Throughout the manuscript, data will follow the format presented in Fig. 1B and C. In Fig. 1B, the simulated spICP-TOFMS signals of isotopes A and B are plotted to determine their correlation. Isotope signals are not measurable below their respective LC,sp values, and the relative uncertainty (i.e., the relative spread) of the measured signal ratio decreases as the intensity of the signals in the particles increase, i.e., as the sizes of the particles increase. Since Fig. 1B is on a log–log scale, only particle events with measurable amounts of both isotopes A and B are plotted. All spICP-TOFMS particle signal data is displayed in “TOF counts” (TofCts).56 Data in the signal domain can be converted to mass, or molar, amounts using the determined isotope-specific sensitivities.

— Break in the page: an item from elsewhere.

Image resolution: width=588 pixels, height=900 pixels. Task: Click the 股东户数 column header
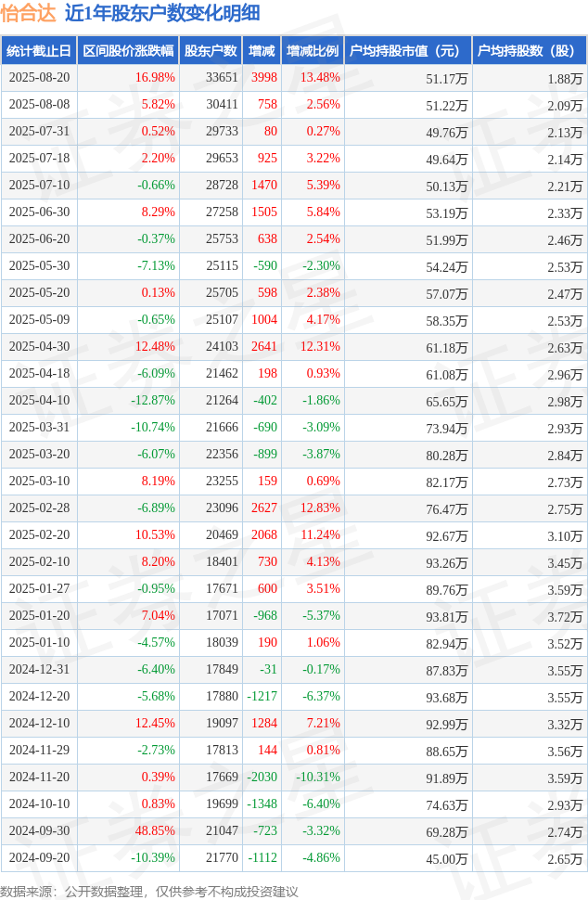click(x=211, y=50)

In Fig. 1C, we provide a density scatter plot of the isotope signal ratios recorded from individual particles versus the signal of the major isotope. Understanding the shape and spread of data in this scatter plot is important for assessing spICP-TOFMS isotope-ratio performance. First, as seen in Fig. 1C, no isotope ratio signals are measurable to the left of a defined boundary (TofCts A/LC,sp,B) because to the left of this line, signals of B have values below LC,sp,B, and are therefore not detectable. This low-signal cutoff indicates that the measurable isotope ratio between A and B is particle-size (or isotope-abundance) dependent. Second, as the signals from particles increase (which corresponds to a larger diameter and more mass), the isotope signal ratios converge to the known ratio (here, 10/1 for A/B). The isotope-ratio is systematically biased in smaller particles; the contribution of the minor isotope is over-determined because at counts close LC,sp, only signals from the upper tail of the signal distribution with added Poisson noise are detectable. Finally, the confidence bands in Fig. 1C show the majority of spread in the isotope-ratio data is explainable by Poisson-Normal statistics (black), but that Monte Carlo estimated Poisson confidence bands (green) provide an even better match with the spread of the isotope-ratio data. At low count rates (λ < 5), the Poisson-Normal approximation (in which confidence intervals are calculated with z-scores from Normal distribution with σ = λ1/2) fails because the distribution is highly skewed.57–59 Monte Carlo Poisson confidence bands account for this skew and thus better match the spread of our spICP-TOFMS data. For particles with conserved isotope ratios, but variable sizes, our simulations show that few outliers are expected beyond the Monte Carlo Poisson confidence bands.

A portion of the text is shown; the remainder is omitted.